A revolution must seek to make itself irreversible by promoting an organic system geared towards true human needs.

A serious consideration of the renewal of socialism today must begin with confronting the creative destruction perpetrated by capitalism of the foundations of all social existence. Since the late 1980s, the world has been engulfed by catastrophe capitalism, defined as the accumulation of imminent catastrophes, on all sides, due to the unintended consequences of capital's death machine [orig: juggernaut of capital].1 Thus conceptualized, catastrophe capitalism manifests itself today in the convergence between (1) the planetary ecological crisis, (2) the global epidemiological crisis, and (3) the endless world economic crisis.2 Added to this are the main characteristics of the current “empire of chaos”, including: the extreme imperialist exploitation system unleashed by global commodity chains; the decline of the liberal-democratic state, relatively stable, with the rise of neoliberalism and neofascism; and the emergence of a new era of instability of global hegemony, accompanied by the growing dangers of unlimited war.3

The climate crisis represents what the world's scientific consensus calls a "no analogue" situation.a, in which, if the balance of carbon emissions from the burning of fossil fuels does not reach zero in the coming decades, the very existence of industrial civilization and, ultimately, human survival will be threatened.4 This existential crisis is not limited to climate change, however; it encompasses the violation of other planetary boundaries that together delineate the global ecological fracture in the Earth system as a safe place for humanity. They include: (1) ocean acidification; (2) species extinction (and loss of genetic diversity); (3) the destruction of forest ecosystems; (4) the loss of fresh water; (5) disruption of the nitrogen and phosphorus cycles; (6) the rapid spread of toxic substances (including radionuclides); and (7) the uncontrolled proliferation of genetically modified organisms.5

This disruption of planetary limits is intrinsic to the capital accumulation system, which does not know insurmountable barriers to its quantitative, exponential and unlimited advance. Therefore, there is no way out of the current capitalist destruction of the set of social and natural conditions of existence that is not a way out of capitalism itself. What is essential is the creation of what István Mészáros called, in In addition to the capital, of a new system of “social metabolic reproduction”.6 Socialism thus emerges as the apparent heir to XNUMXst century capitalism, but conceived in ways that critically challenge the theory and practice of socialism in the manner of the last century.
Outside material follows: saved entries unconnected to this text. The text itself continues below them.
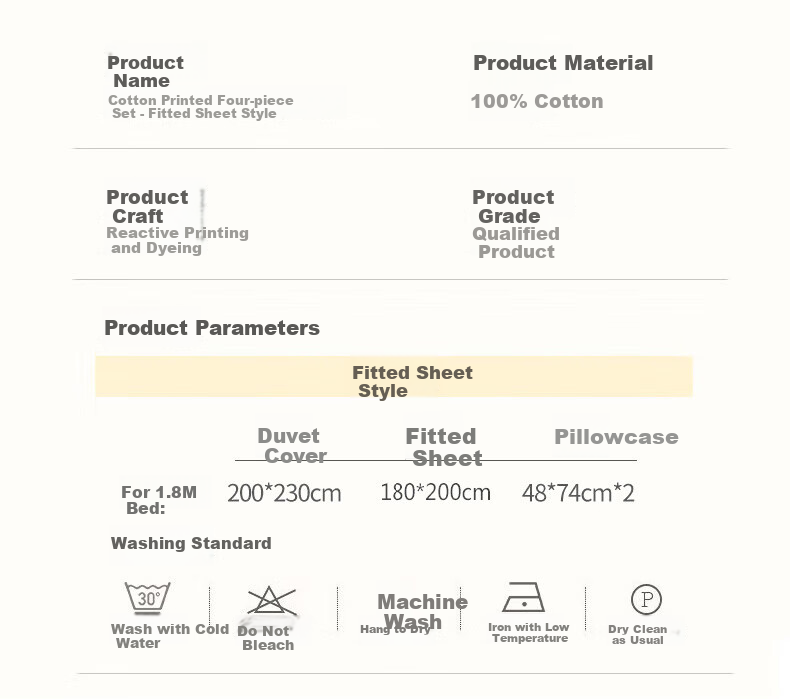The height and width of the screenshot is (699, 790).
Task: Click the low temperature iron icon
Action: click(x=523, y=597)
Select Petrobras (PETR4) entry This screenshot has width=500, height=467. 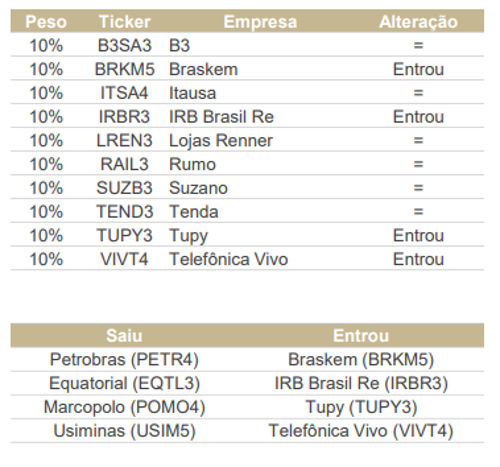[124, 360]
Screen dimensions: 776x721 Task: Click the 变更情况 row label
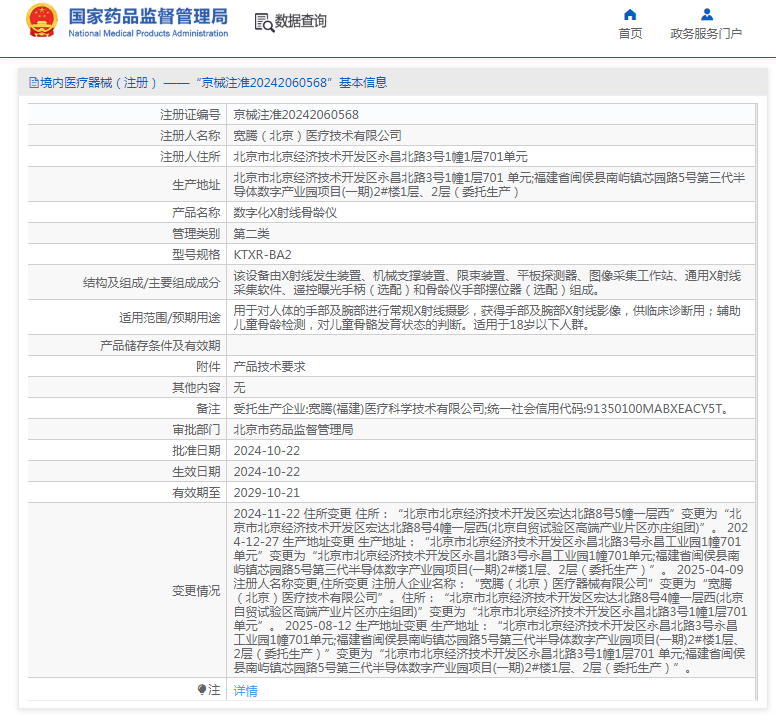[195, 590]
The polarization of the class system

In the United States, crucial sectors of monopoly-financial capitalism have now managed to mobilize elements of the lower middle class, mostly white, in the form of a nationalist, racist and misogynistic ideology. The result is the birth of a neo-fascist political class, which capitalizes on the long history of structural racism heir to slavery, occupation colonialism and global militarism/imperialism. The relationship of this rising neo-fascism with the existing neoliberal political conformation is that of “enemy brothers”, characterized by a fierce struggle for power associated with the repression, common to both, of the working class.7 These were the conditions that led to the rise of billionaire Donald Trump, a New York real estate magnate, as leader of the so-called radical right, which led to the imposition of right-wing policies and the establishment of a new capitalist authoritarian regime.8 Even if the neoliberal faction of the ruling class wins the next presidential election, ousting Trump and replacing him with Joe Biden, a neoliberal-neofascist alliance, reflecting the inner needs of the capitalist class, will likely continue to form the base of state power under capitalism. financial-monopoly.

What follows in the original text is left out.